■ Exercise requirements:
• A. Retype the graphics-engine blog posts from "Hello latest public" down to "I haven’t checked.".
• B. Summarize the graphics-engine blog posts in three sentences.

■ Passage:
>>>
There was a lot of general engine-centric work that had to be done before I could introduce per-vertex albedo support to my SH implementation, mostly focused on getting the multi-surfaced meshes to work with both OpenCL and OpenGL. After a few rather laborious days I finally wrote all new parts that were needed, so here: have a screen-shot proof 🙂

Things are starting to look really good! Moving on to the most interesting part which is interreflected transfer !

scrshot_sh3

*after-update sigh*

Hello latest public NViDiA drivers (310.70, for what it matters) , your argument is invalid..

scrshot_nvidia
Please click on the screenshot to open it in new tab – full-size version breaks WordPress layout

Edit: I worked out what the warning is about. In my case, the drivers seem to be worried whenever they bump on textures that lack mip-maps, even though the minification filter I use for the texture sampling does not require those to be present! Makes some sense, since the default maximum level for textures is 1000 (at least for GL3.3). What I therefore had to do was setting GL_TEXTURE_MAX_LEVEL property to 0 for the texture; having done that, the notification is now gone.

All in all, the error makes *some* sense, but the value it calls an identifier of texture is a far cry from one. I think it might be referring to a texture unit instead, but I haven’t checked. 

Edit 2: The value referred to in the warning message is a texture unit, not the texture id.

LW exporter plug-in (1): Battlefield report

It’s been quite a few busy days recently. Owing to the fact I’m currently rewriting Elude demo engine from scratch, it’s mostly quite boring, visually-lacking odds and sods that you expect every engine out there to have but never think about coding by hand. To keep this blog alive though, I’ll be posting some screen-shots every now and then. 🙂

Currently, it’s Lightwave exporter plug-in and uber-shader that’s in the workings. After a couple of days, I finally managed to get to a point where the simplest single-layer normal/vertex data can be exported from LW, as well as loaded into the app and rendered to the buffers. No rocket science, obviously, but a good starting point to take a break and do some further Spherical Harmonics experiments before moving on to even more exciting details like UV mapping export 🙂 (agreed: boring in a sense that once you’ve been there, it’s a piece of cake, but before that it’s a freaking nightmare).
<<<
■ Dataset excerpts:
>>>
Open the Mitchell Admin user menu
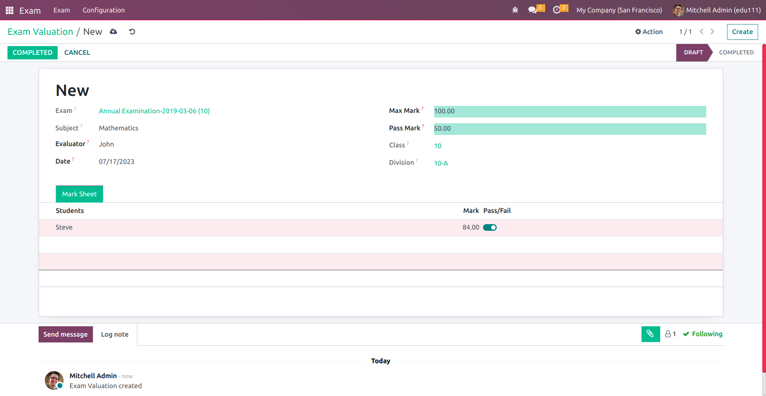Image resolution: width=766 pixels, height=396 pixels. pos(717,10)
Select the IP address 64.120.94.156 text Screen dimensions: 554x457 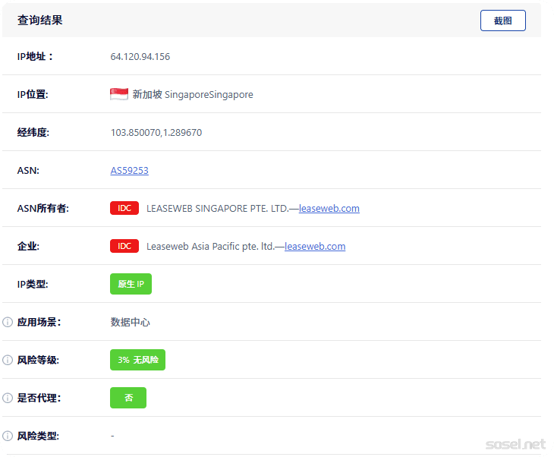(x=140, y=56)
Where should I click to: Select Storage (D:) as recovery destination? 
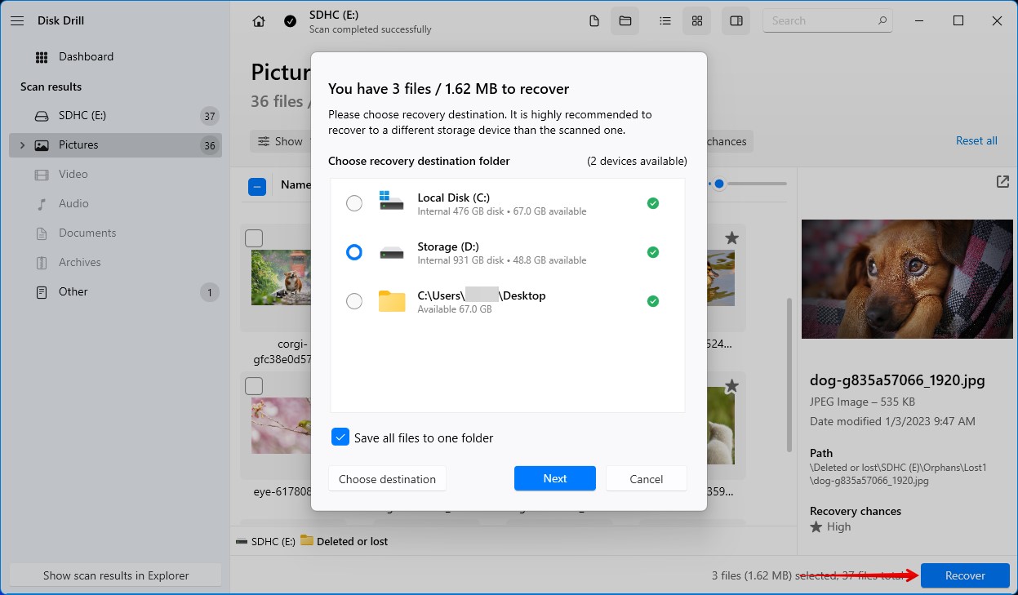(x=353, y=252)
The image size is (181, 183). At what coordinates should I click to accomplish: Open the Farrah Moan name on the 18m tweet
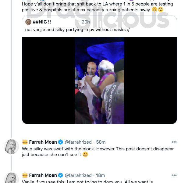(43, 175)

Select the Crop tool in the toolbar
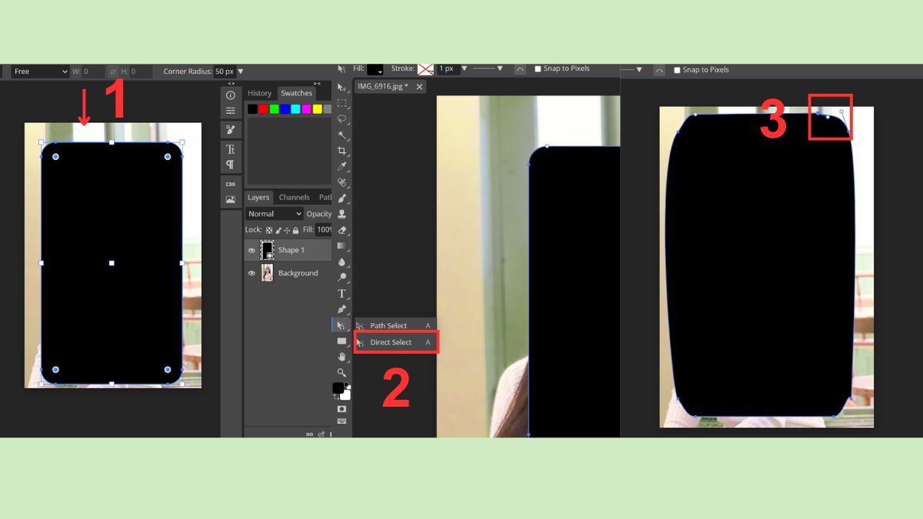pyautogui.click(x=342, y=151)
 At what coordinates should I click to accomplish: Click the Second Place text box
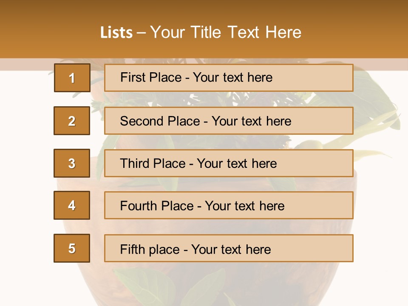(x=229, y=121)
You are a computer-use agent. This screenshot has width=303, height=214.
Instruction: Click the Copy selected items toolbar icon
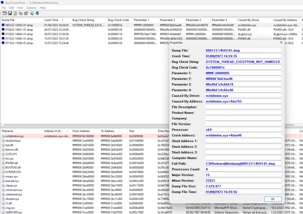21,13
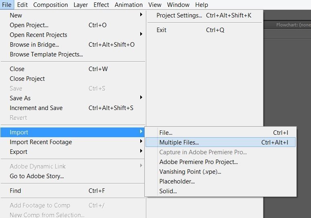Image resolution: width=311 pixels, height=218 pixels.
Task: Choose Vanishing Point (.vpe) import
Action: [x=221, y=172]
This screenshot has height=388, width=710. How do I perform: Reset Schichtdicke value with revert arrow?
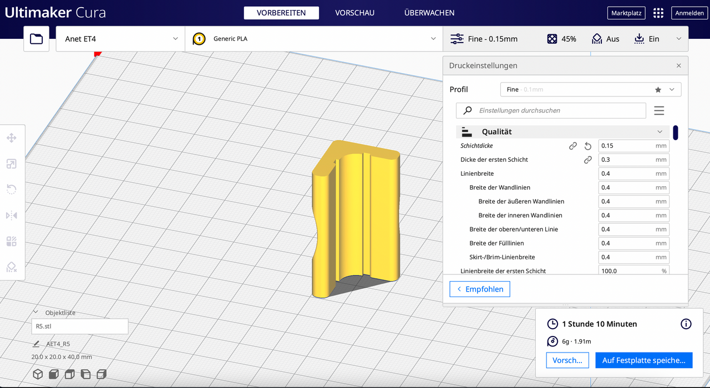click(588, 146)
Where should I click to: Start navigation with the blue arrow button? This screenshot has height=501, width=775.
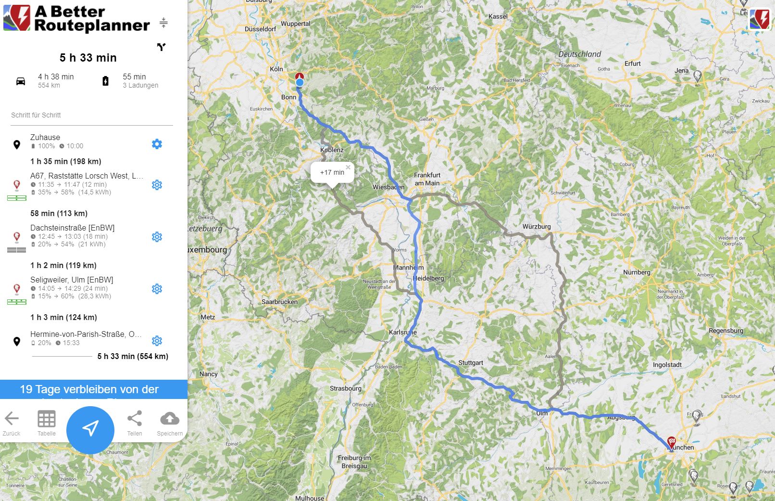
<<<
■ Answers to each task:
• A.
Hello latest public NViDiA drivers (310.70, for what it matters) , your argument is invalid..

scrshot_nvidia
Please click on the screenshot to open it in new tab – full-size version breaks WordPress layout

Edit: I worked out what the warning is about. In my case, the drivers seem to be worried whenever they bump on textures that lack mip-maps, even though the minification filter I use for the texture sampling does not require those to be present! Makes some sense, since the default maximum level for textures is 1000 (at least for GL3.3). What I therefore had to do was setting GL_TEXTURE_MAX_LEVEL property to 0 for the texture; having done that, the notification is now gone.

All in all, the error makes *some* sense, but the value it calls an identifier of texture is a far cry from one. I think it might be referring to a texture unit instead, but I haven’t checked.

• B. After engine work to make multi-surfaced meshes function with both OpenCL and OpenGL, the author added per-vertex albedo support to an SH implementation and plans to move on to interreflected transfer. A warning from NVIDIA drivers 310.70 concerned textures lacking mip-maps; it disappeared once GL_TEXTURE_MAX_LEVEL was set to 0, and the value it reported turned out to be a texture unit rather than the texture id. While rewriting the Elude demo engine from scratch, the author has reached the point where a Lightwave exporter plug-in can export simple single-layer normal/vertex data that the app loads and renders.